Just as Web application frameworks have evolved with the spread of the Web, so has the class of Web applications known as Content Management Systems (CMS). CMSs are often built using a Web application framework but provide out-of-the-box functionality for easily creating, editing, and presenting content such as text, images, and video on the Web, and for managing workflows associated with the content. Since CMSs are typically built using Web frameworks, the same best practices for naming resources with HTTP URIs are naturally followed. The wide availability of Content Management Systems has led to their heavy use in the cultural heritage sector. Some content management systems such as Drupal are starting to expose structured database information to machine clients by seamlessly layering it into their HTML using RDFa. Data consumers such as Google Scholar, Google Maps, and Facebook are starting to leverage this structured metadata in their own service offerings. Conversely, Drupal is also starting to provide plug-ins for consuming RDF, such as VARQL and SPARQL Views.

Web Services for library Linked Data

Related Use Case Cluster: Cluster BibData, Cluster Authority data

In theory, most domain-specific Web Service API capabilities could be refactored as Linked Data URIs, OWL, SPARQL, and SPARQL/Update. But even though it should be possible to layer a Linked Data URI front-end on an existing back-end datastore, it may not be so easy for the back-end to support SPARQL and SPARQL/Update access. Security, robustness, and performance considerations could also preclude supporting SPARQL in production situations. Furthermore, SPARQL endpoints and bulk RDF downloads can facilitate discovery and re-use of the published Linked Data greatly. Most Web developers, however, face a steep learning curve before being able to exploit this, and for many application requirements this imposes too heavy a burden.
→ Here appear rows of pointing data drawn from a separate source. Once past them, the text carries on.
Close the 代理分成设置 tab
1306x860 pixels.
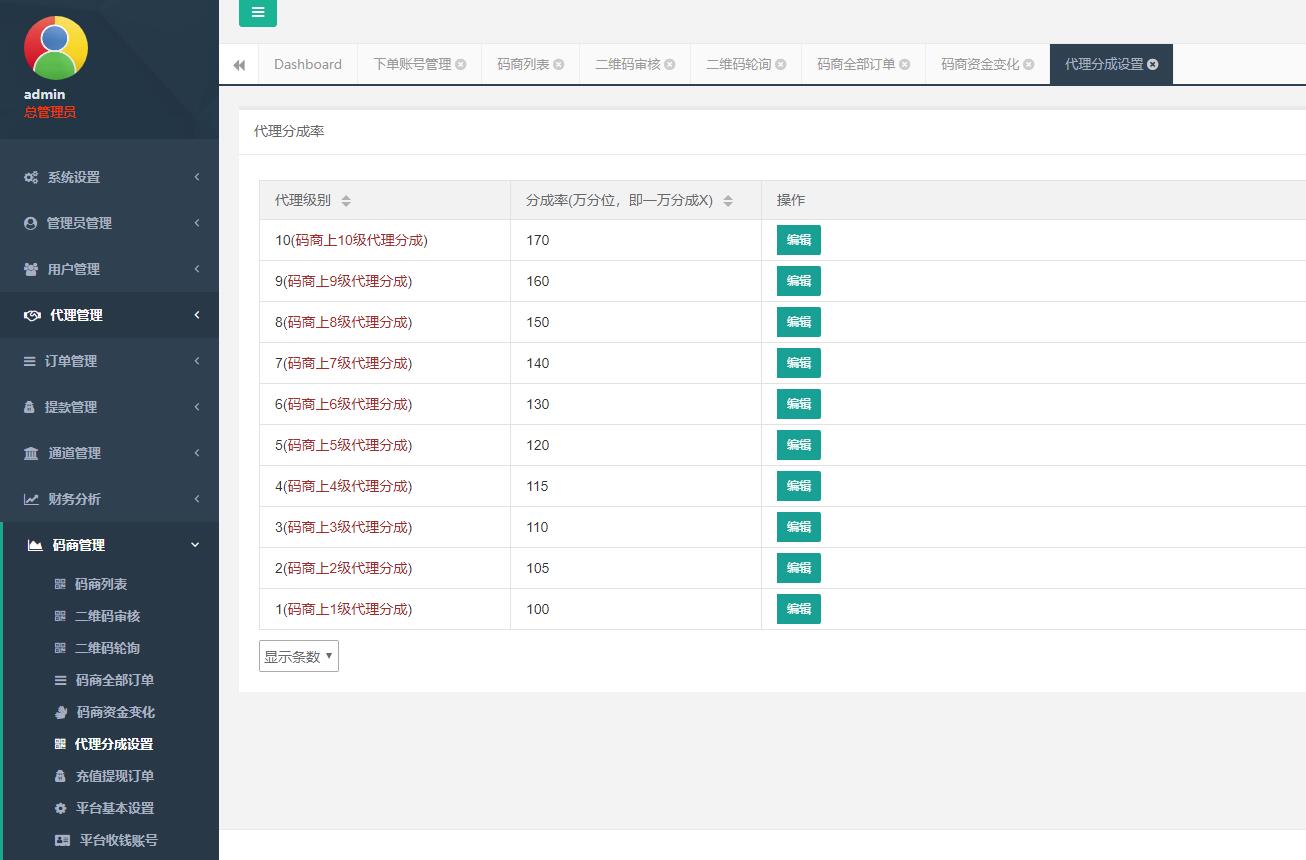pos(1153,64)
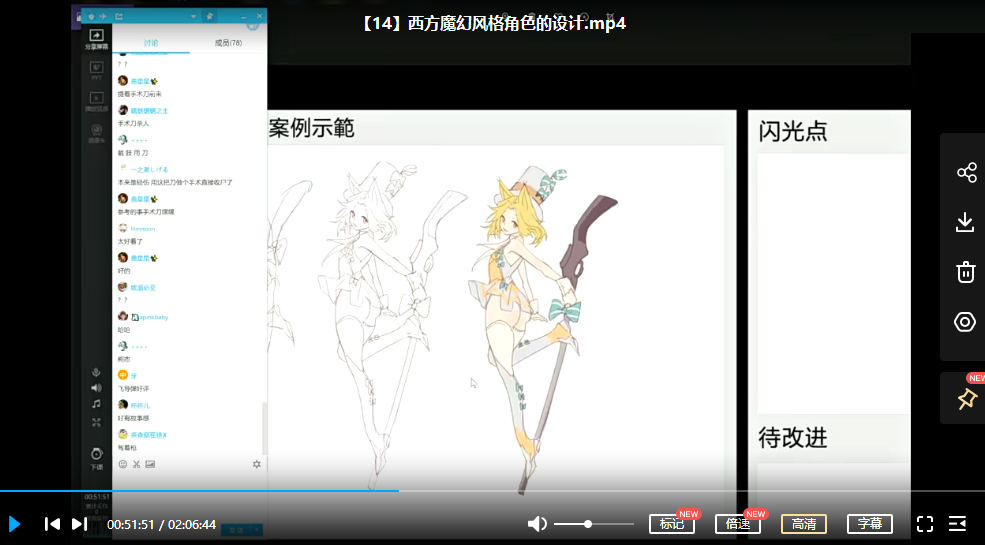
Task: Enter fullscreen mode
Action: coord(925,524)
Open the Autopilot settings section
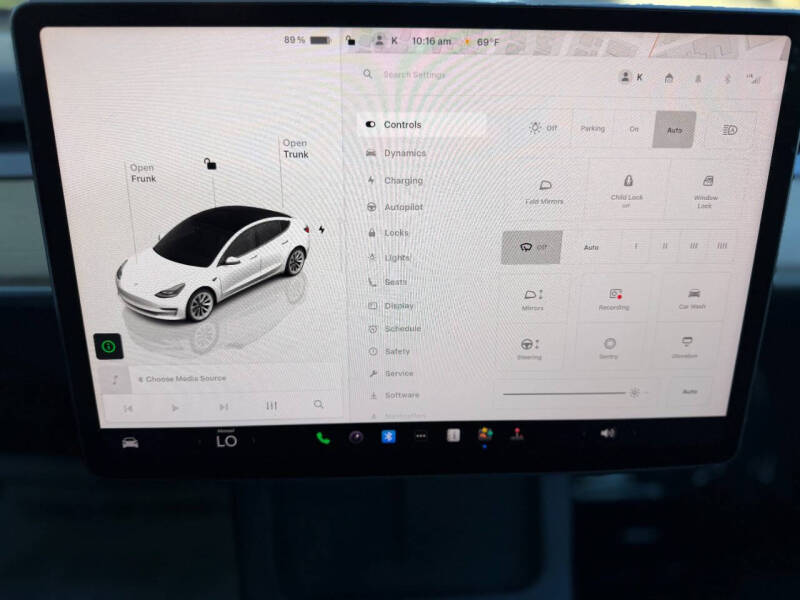The width and height of the screenshot is (800, 600). (404, 207)
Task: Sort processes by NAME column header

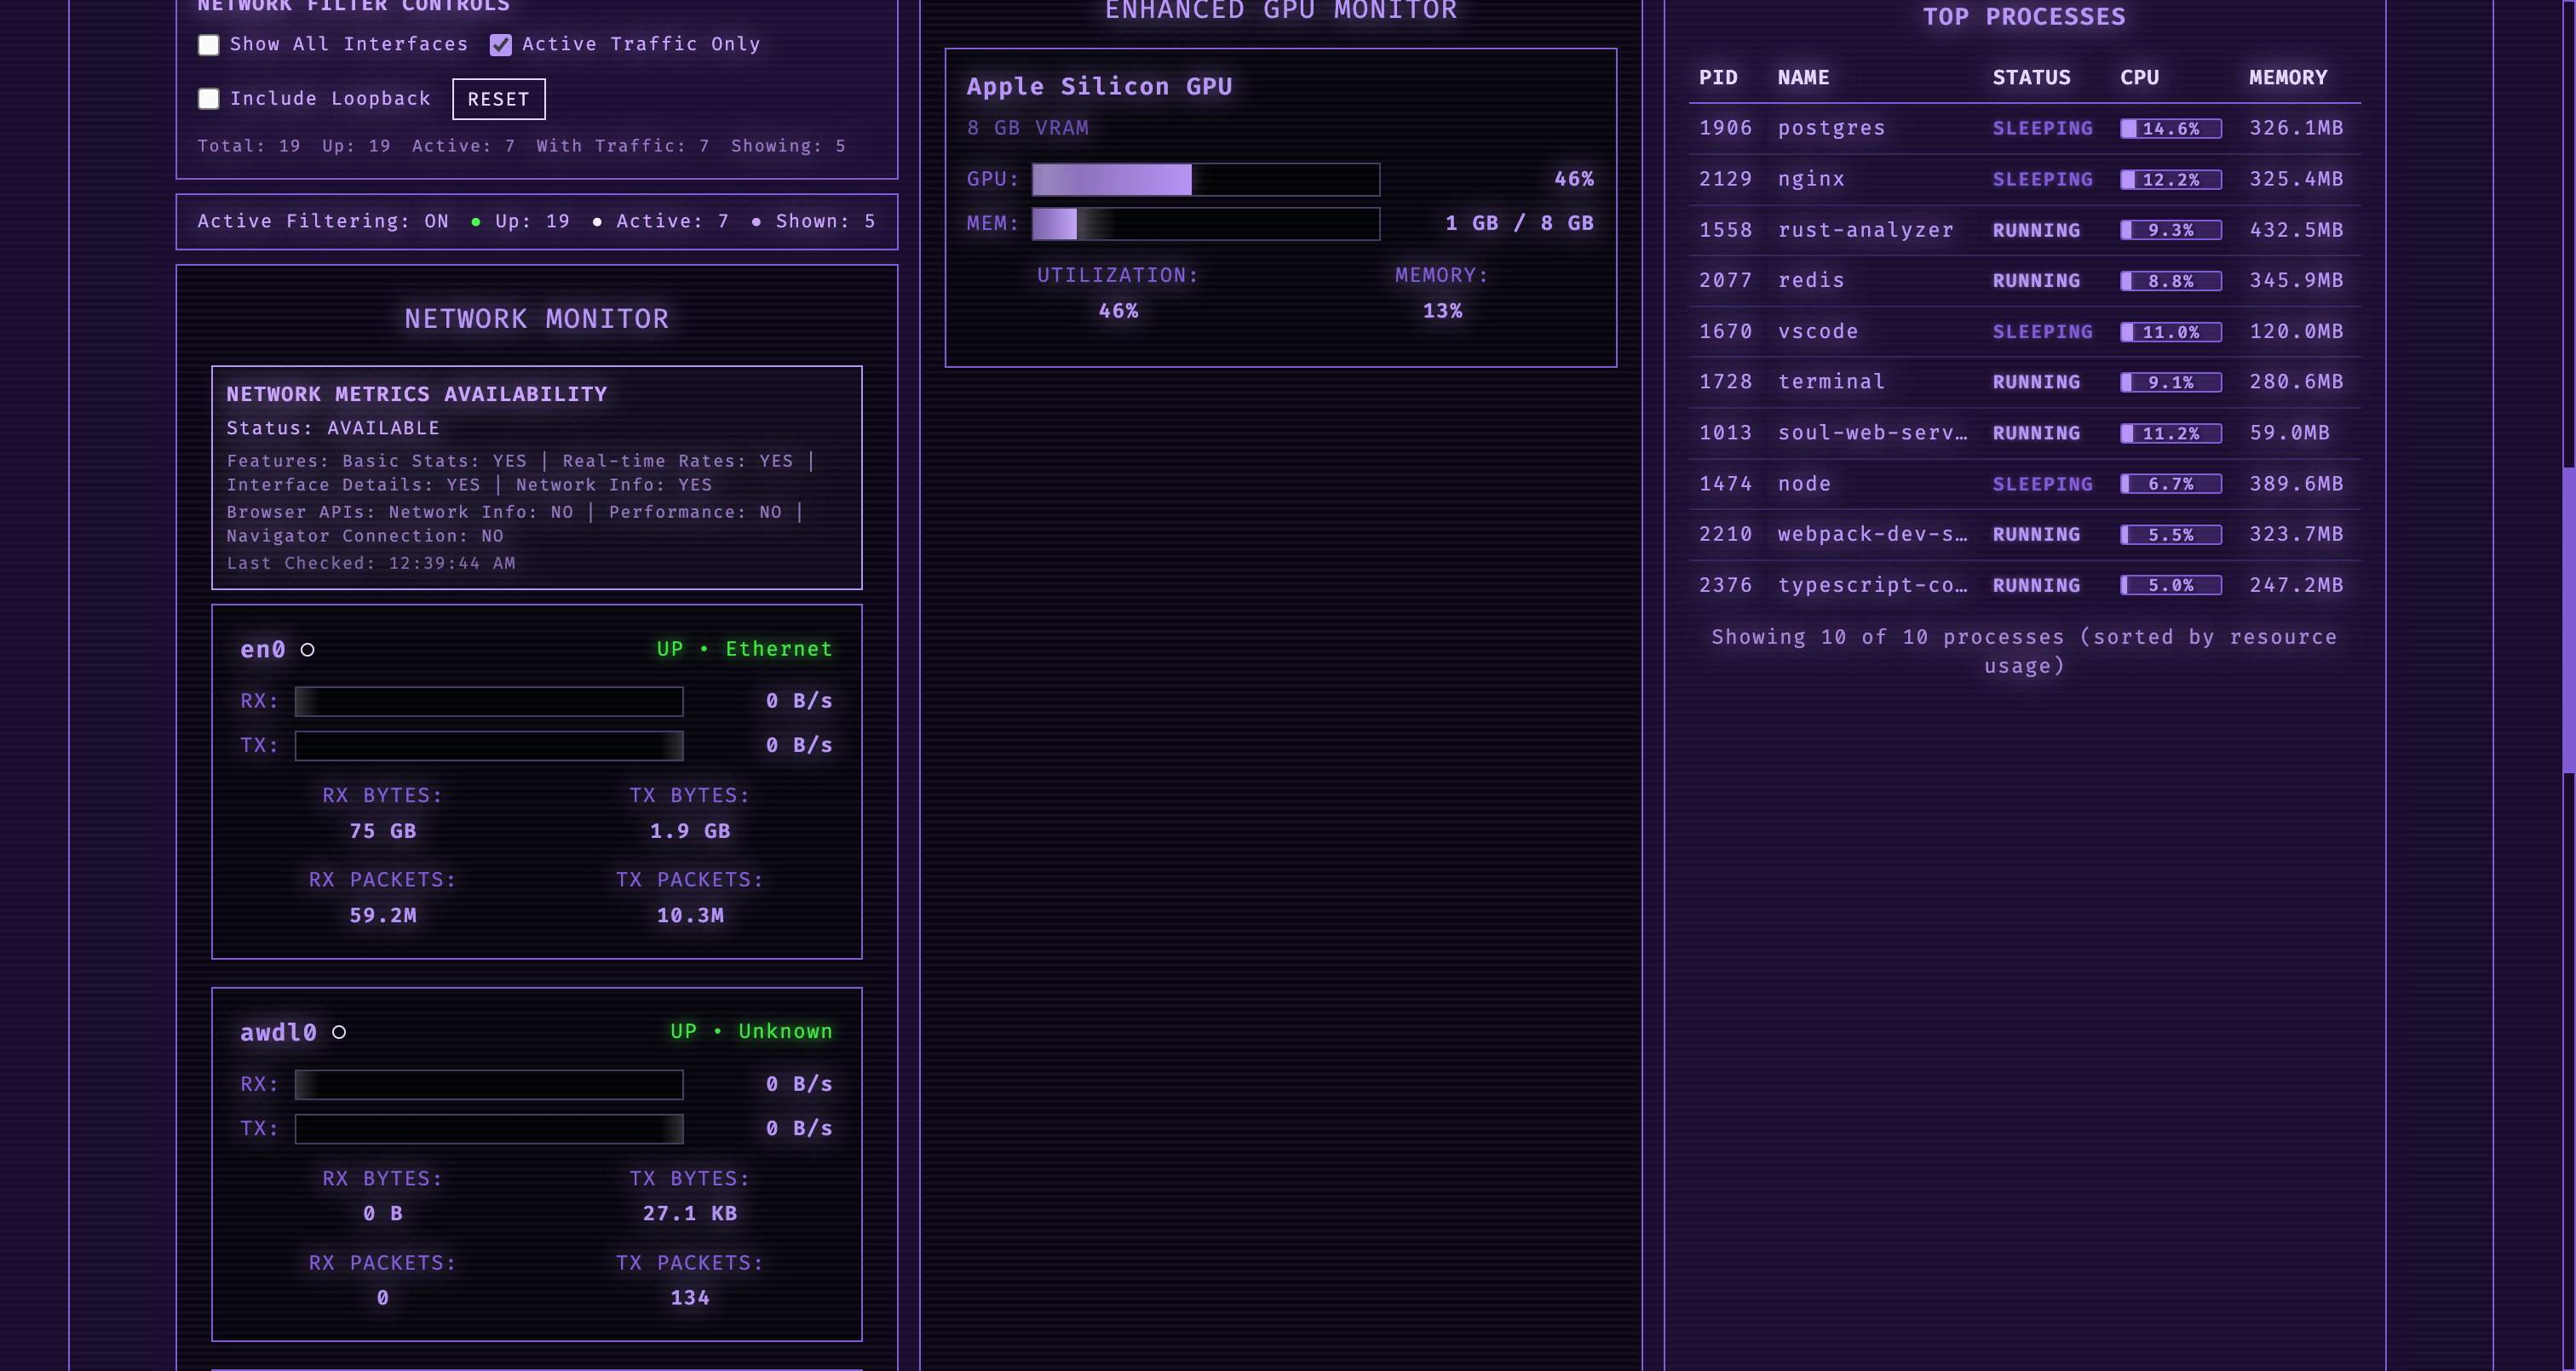Action: (1803, 78)
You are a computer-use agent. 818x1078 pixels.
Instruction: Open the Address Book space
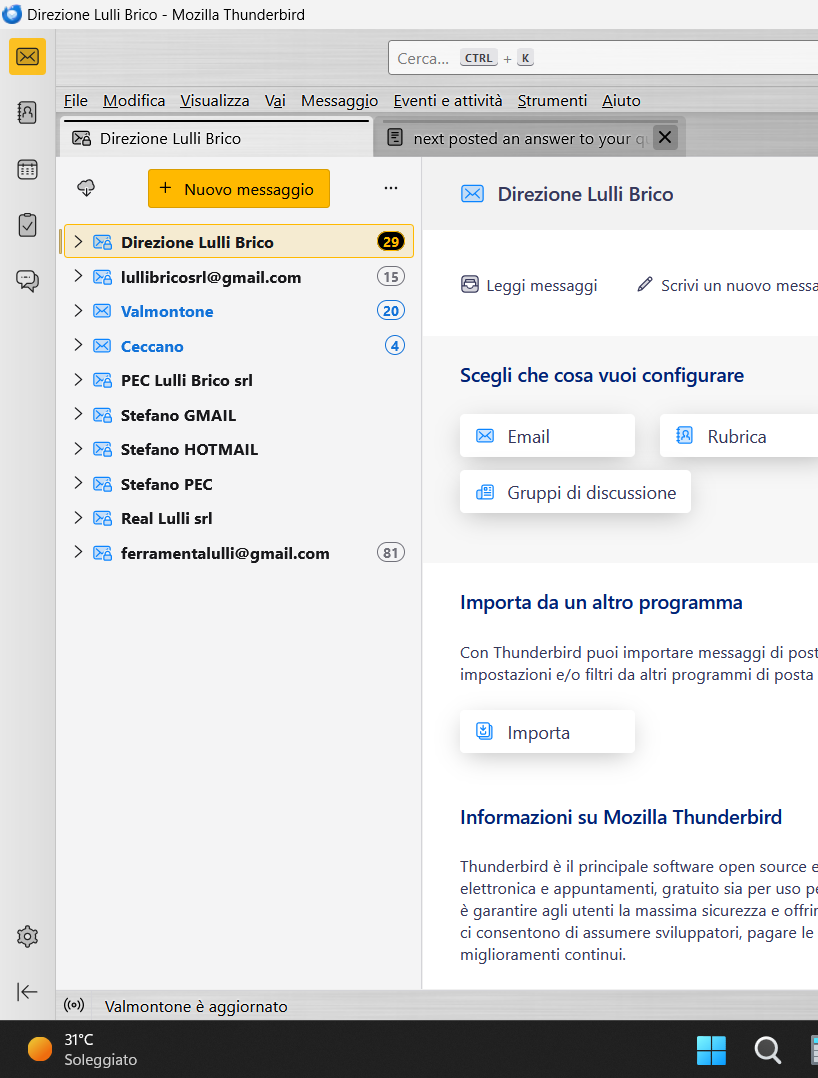(28, 112)
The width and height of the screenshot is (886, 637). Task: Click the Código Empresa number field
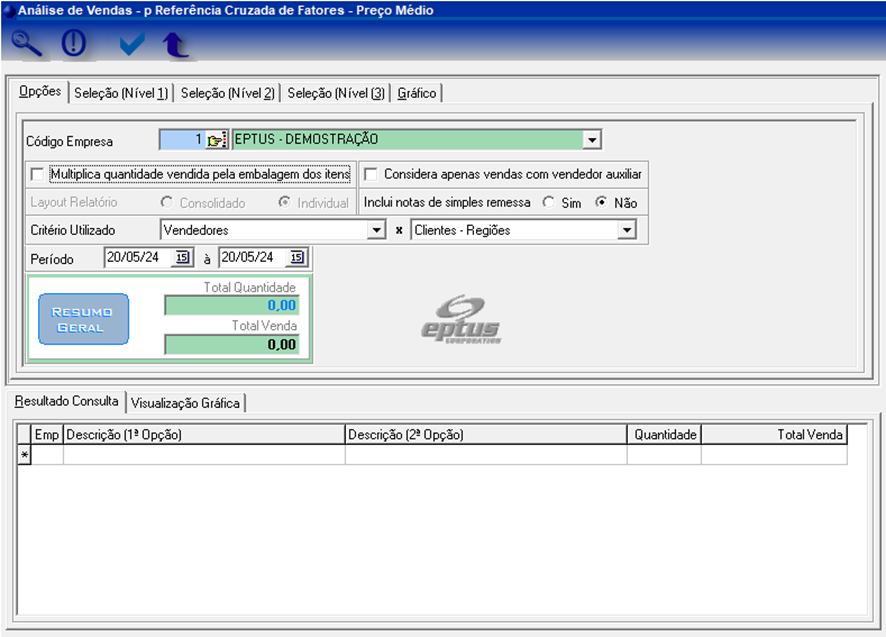(x=182, y=140)
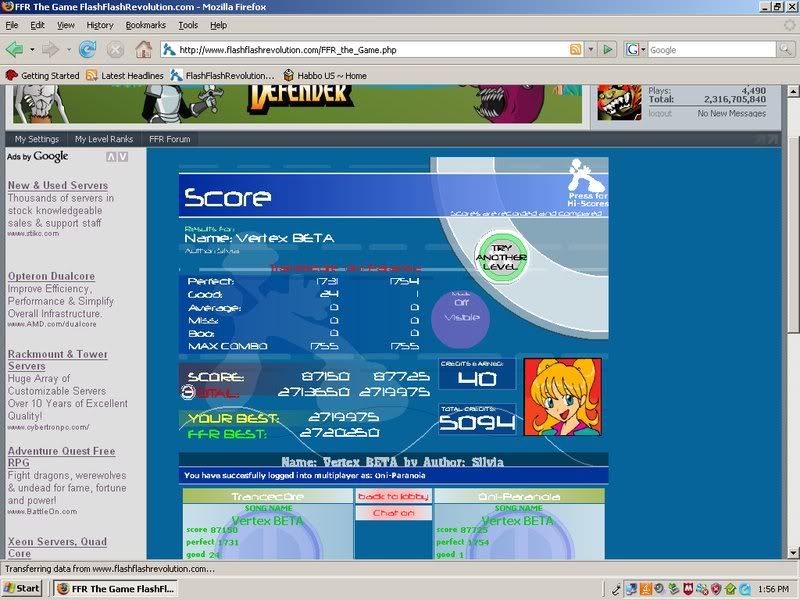This screenshot has width=800, height=600.
Task: Click the Firefox Back arrow button
Action: [14, 49]
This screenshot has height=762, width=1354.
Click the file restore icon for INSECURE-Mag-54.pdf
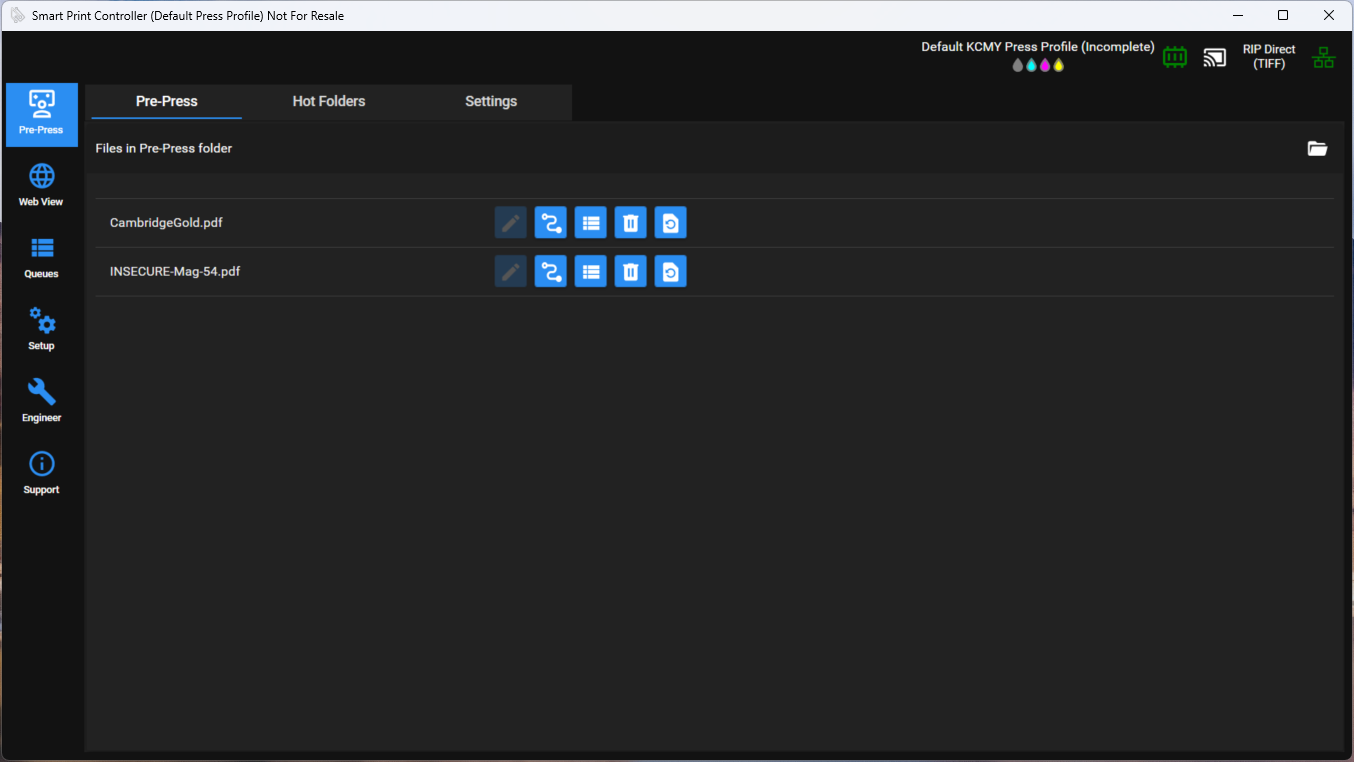671,271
Web Services for the most common uses should be be offered as an alternative. However, most Web Service APIs tend to be domain-specific, requiring custom-coded agents. This means they should be well-documented. More general approaches to Web Service interfaces include OpenSearch (which can be documented using a Description Document), the Linked Data API and ongoing work of the W3C RDF Web Applications Working Group on RDF and RDFa APIs. Some Linked Datasets could also benefit from syndicated access using the Atom Syndication Format or RSS.

A few Linked Data implementations have endeavored to implement Web Services to enhance discovery and use of resources, often by providing some form of API. For example, AGROVOC and the STW Thesurus for Economics provide APIs for discovering resources based on relationships in the data. VIAF, the ID.LOC.GOV service of the Library of Congress, and STW offer autosuggest services for resources, delivering JSON responses ready for consumption in AJAX browser applications. (In principle, though, JSON reponses could be content-negotiable via the Linked Data URI, as are responses in HTML and RDF.) AGROVOC and STITCH/CATCH include support for RDF responses. Some services provide full-fledged SOAP APIs, while others support a RESTful approach.

By focusing on request parameters and response formats to provide enhanced discovery, Linked Data Web Services diminish, if not eliminate, the requirement that data be stored in a triple store or be made searchable via SPARQL. And, because Web Service APIs are common, Web Services can lower the barrier to entry to adopting a Linked Data approach.